Nicolato and colleagues utilized somatostatin receptor imaging to evaluate treatment response in 20 patients with WHO grade I symptomatic cavernous sinus meningiomas. 7–12 months after SRS, cranial nerve deficits improved in the majority (75%) of patients, however MRI at this timepoint demonstrated decrease in tumor volume in only 15% of patients, similar to the pattern observed in our series. Utilizing SPECT with octreotide, neurologic responders demonstrated a more significant decrease in receptor activity at the same timepoint after SRS than nonresponders (p < 0.05) [18].
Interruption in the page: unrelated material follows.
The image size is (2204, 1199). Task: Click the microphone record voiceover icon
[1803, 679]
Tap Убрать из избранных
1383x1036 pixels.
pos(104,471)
Meningiomas regress slowly after radiation and consequently follow-up of these tumors requires serial MRIs. This can be burdensome for patients and costly to the healthcare system. For the same reasons, shorter-term imaging endpoints in clinical trials with these tumors can be difficult to measure. Additionally, meningiomas are often located adjacent to cranial nerves and critical brain structures, therefore only a small volumetric increase could cause symptoms. For these reasons, an imaging modality like 68 Ga-DOTATATE PET/CT may be an earlier indicator of positive treatment response and thus could be of considerable benefit.
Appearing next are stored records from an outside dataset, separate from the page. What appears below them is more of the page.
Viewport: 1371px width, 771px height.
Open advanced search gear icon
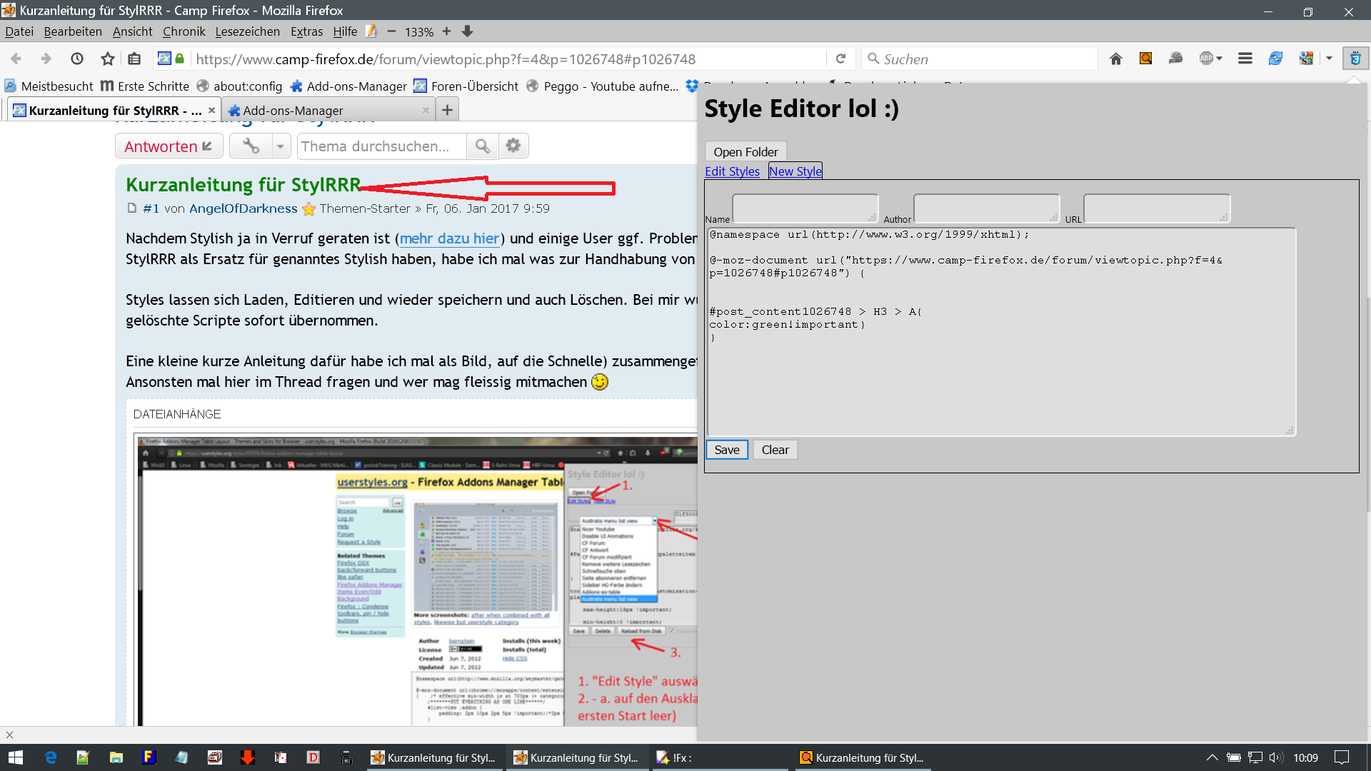pos(513,146)
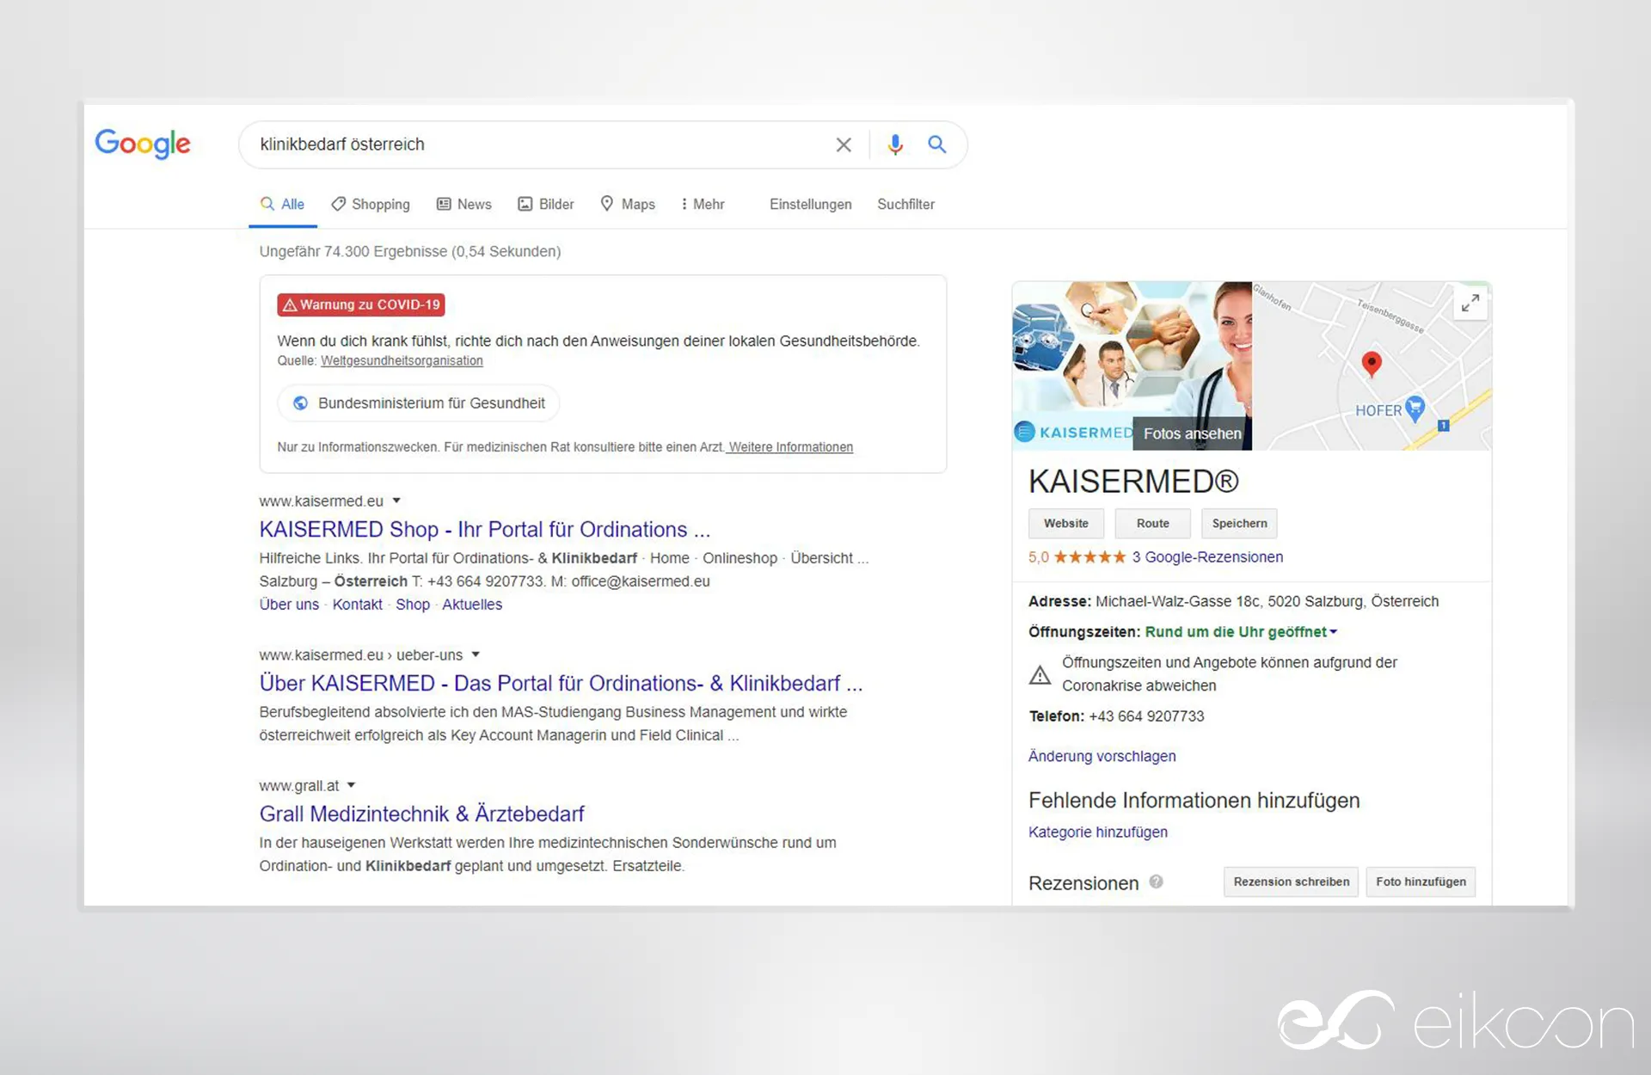Image resolution: width=1651 pixels, height=1075 pixels.
Task: Expand the www.kaisermed.eu result dropdown arrow
Action: tap(396, 501)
The recently published NETTER-1 trial demonstrated dramatically improved progression free survival adding 177Lu-Dotatate to octreotide therapy in patients with somatostatin-receptor-positive midgut neuroendocrine tumors [19]. These results revived interest in peptide receptor radionuclide therapy for refractory meningiomas. A single arm phase II investigation administering Lutathera (177Lu-DOTATATE) to patients with refractory or high-risk meningiomas is currently being conducted. This study will assess tumor response 6 months post drug initiation with 68 Ga-DOTATATE PET/MRI (ClinicalTrials.gov identifier: NCT03971461). High expression of SSTR2 has been shown to correlate with faster tumor growth rates on MRI in WHO grade I and II meningiomas [20]. Further investigation into the utility of 68 Ga-DOTATATE PET/CT to identify non-responders to radiotherapy and potential candidates for peptide receptor radionuclide therapy is warranted. 68 Ga-DOTATATE PET/CT could also prove useful in the setting of initial observation or surveillance of recurrent meningiomas. SUVmax could help distinguish active, recurrent meningioma from scar tissue and prior treatment induced changes, a distinction that can be challenging based on CT or MRI alone [16].
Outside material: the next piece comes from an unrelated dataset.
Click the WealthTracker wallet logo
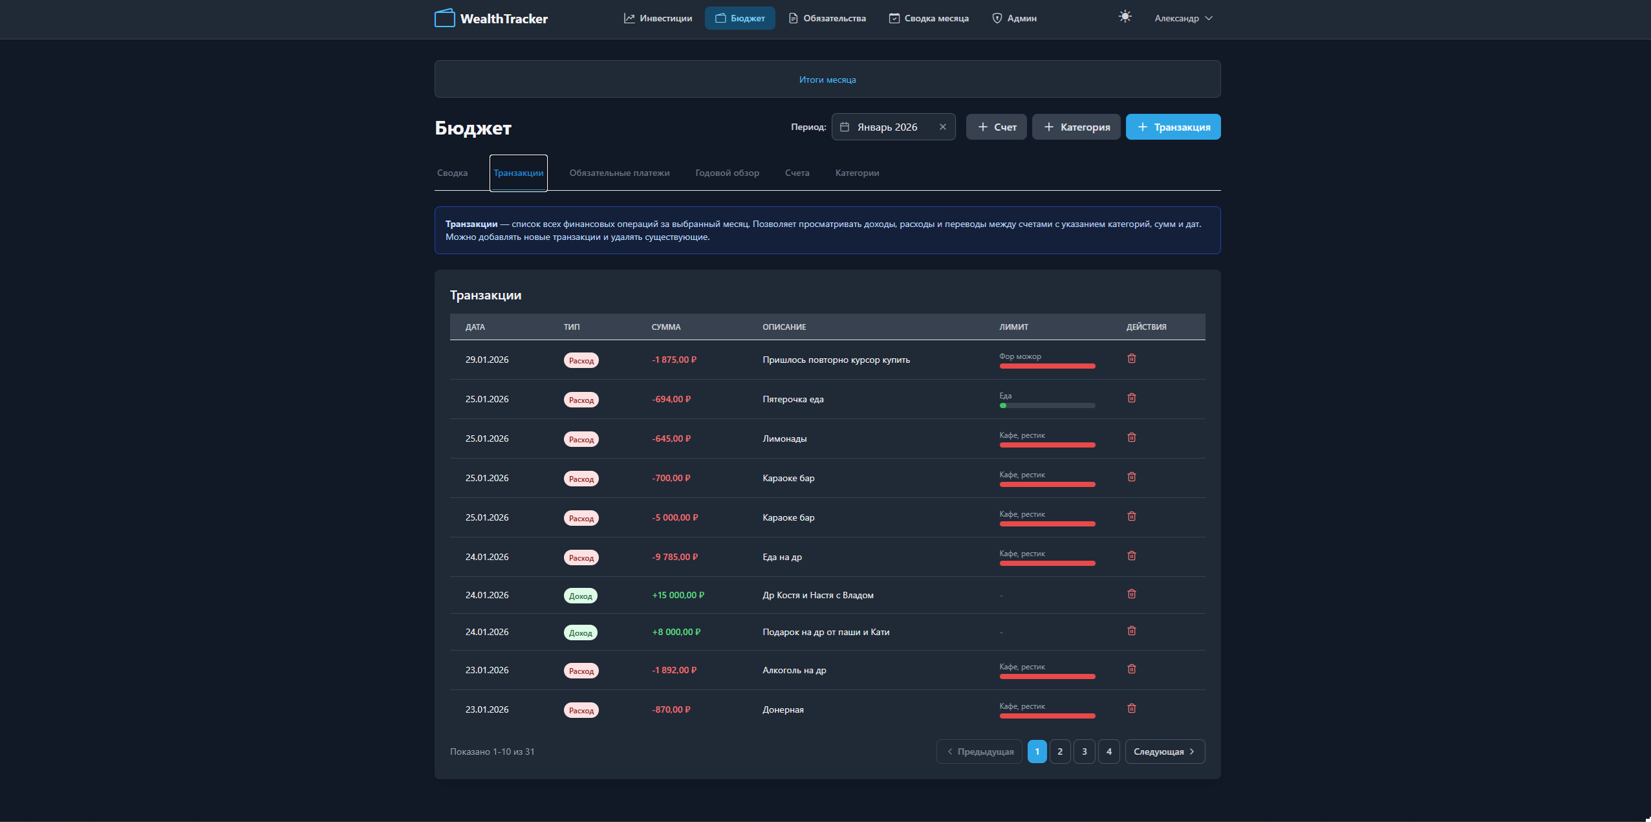Viewport: 1651px width, 822px height. click(444, 18)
This series has inherent limitations. This was a single retrospective institution analysis with a limited sample size. Separate traditional MRI based CTV volumes and 68 Ga-DOTATATE PET/CT based CTV volumes were not contoured precluding quantification of the difference in treatment volumes generated with each imaging modality. Histopathologic confirmation of the change in concentration of SSTR receptors after radiotherapy was not performed. The median follow-up (3 months) for the cohort was short. Prospective studies utilizing a systematic approach to measuring longer-term changes with 68 Ga-DOTATATE PET/CT are needed to validate that decreased uptake of dotatate after radiotherapy is associated with high tumor control rates and the prognostic value of the degree and timing of response measured on 68 Ga-DOTATATE PET/CT imaging. Functional imaging 68 Ga-DOTATATE PET/CT has inherently inferior spacial resolution than MRI. Accurate assessment of response can be limited by the small size of the lesion as demonstrated in the case of the optic nerve lesion in our population. It’s ability to identify areas not well seen on MRI make it a useful adjunct rather than replacement imaging modality.

Conclusions

Taken together, our findings contribute to the growing body of evidence supporting the use 68 Ga-DOTATATE PET/CT as an adjunctive imaging modality to help aid in the diagnosis and radiation treatment planning of meningiomas. This study represents one of the first series evaluating the response of meningiomas to radiotherapy utilizing 68 Ga-DOTATATE PET/CT. In this population, meningioma uptake of the SSTR2 ligand 68 Ga-DOTATATE decreased by three months after RT, even in absence of objective MRI response. Future prospective studies are necessary to determine the prognostic significance of 68 Ga -DOTATATE PET/CT post-treatment imaging changes and to characterize molecular profiles of PET responders vs. non-responders.